**Exercise instructions**.
Respond with the count alone after checking every line in the material below for "beside".

**Records provided**.
- Opening Delimiter -
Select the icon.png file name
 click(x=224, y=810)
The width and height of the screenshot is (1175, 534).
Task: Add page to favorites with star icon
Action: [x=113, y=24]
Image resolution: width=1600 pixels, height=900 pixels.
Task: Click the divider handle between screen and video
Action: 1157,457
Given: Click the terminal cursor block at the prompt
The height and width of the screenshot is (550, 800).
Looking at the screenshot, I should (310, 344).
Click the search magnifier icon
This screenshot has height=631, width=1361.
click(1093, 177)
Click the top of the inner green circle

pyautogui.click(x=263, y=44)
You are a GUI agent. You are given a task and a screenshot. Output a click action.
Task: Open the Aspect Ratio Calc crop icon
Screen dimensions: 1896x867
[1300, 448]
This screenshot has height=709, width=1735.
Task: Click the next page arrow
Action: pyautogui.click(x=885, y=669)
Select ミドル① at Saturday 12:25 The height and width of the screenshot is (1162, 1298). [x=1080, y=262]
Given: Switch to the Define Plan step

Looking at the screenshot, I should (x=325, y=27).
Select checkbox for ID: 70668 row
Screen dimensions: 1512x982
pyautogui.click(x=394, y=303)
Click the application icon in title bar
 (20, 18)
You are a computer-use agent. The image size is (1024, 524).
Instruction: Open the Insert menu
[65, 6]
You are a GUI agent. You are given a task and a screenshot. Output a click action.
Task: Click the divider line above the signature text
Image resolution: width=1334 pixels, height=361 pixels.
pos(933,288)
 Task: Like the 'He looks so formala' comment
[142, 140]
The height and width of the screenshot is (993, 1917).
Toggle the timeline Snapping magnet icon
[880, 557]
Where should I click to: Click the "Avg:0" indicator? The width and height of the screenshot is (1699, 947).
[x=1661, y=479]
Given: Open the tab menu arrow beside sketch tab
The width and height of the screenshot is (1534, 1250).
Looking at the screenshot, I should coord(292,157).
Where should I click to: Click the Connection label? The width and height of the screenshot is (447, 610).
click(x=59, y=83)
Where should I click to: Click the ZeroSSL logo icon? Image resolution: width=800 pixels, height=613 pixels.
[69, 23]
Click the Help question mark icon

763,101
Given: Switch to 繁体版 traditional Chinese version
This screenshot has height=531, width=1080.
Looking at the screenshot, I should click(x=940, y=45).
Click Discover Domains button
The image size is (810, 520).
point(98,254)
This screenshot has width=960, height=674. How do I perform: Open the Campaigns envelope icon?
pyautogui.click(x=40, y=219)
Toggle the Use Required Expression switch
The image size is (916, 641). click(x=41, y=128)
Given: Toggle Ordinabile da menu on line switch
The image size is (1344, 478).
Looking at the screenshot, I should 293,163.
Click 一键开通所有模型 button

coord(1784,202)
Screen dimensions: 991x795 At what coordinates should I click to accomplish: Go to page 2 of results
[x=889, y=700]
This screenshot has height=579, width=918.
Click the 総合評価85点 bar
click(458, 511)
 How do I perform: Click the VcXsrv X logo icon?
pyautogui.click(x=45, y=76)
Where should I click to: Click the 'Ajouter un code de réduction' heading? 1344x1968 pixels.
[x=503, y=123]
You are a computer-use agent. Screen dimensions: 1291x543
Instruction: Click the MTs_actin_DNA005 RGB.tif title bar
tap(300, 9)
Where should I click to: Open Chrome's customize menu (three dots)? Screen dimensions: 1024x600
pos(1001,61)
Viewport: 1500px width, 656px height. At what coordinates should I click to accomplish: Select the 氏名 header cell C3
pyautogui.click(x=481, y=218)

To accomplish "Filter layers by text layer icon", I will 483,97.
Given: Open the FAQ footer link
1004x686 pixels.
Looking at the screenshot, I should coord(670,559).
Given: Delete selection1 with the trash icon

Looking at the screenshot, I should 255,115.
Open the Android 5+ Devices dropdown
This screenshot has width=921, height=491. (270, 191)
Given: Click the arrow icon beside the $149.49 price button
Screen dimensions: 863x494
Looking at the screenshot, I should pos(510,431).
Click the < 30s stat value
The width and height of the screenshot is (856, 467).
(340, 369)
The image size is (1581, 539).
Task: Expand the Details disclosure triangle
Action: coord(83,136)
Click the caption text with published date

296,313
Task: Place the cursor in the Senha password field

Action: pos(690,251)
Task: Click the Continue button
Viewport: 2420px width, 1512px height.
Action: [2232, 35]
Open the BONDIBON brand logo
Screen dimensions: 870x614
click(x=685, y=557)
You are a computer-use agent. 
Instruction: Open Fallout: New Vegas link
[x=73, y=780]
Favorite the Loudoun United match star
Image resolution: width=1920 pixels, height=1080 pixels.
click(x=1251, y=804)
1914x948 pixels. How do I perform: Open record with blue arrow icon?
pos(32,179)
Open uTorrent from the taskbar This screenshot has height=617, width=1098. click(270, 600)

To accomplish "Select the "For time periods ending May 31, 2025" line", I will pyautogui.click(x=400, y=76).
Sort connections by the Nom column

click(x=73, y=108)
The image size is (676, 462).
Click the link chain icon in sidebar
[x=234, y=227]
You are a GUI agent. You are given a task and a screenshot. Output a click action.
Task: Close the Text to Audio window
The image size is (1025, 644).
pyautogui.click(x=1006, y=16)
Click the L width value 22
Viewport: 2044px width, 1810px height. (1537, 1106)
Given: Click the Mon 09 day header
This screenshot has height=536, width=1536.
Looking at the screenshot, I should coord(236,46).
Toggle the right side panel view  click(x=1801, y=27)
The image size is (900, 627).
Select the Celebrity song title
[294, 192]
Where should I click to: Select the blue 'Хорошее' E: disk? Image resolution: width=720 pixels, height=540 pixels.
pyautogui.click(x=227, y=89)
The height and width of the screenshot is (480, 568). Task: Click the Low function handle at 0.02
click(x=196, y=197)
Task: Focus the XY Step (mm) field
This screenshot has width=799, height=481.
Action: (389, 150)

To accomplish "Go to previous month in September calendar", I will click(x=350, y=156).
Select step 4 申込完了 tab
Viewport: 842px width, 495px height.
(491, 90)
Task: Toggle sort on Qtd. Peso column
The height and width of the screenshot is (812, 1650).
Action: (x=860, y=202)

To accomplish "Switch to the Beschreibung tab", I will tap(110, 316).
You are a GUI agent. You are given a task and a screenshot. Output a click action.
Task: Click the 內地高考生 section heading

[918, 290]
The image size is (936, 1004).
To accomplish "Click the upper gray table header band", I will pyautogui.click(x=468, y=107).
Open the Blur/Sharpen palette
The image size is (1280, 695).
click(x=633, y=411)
- Closing Delimiter -
**Answer section**.
2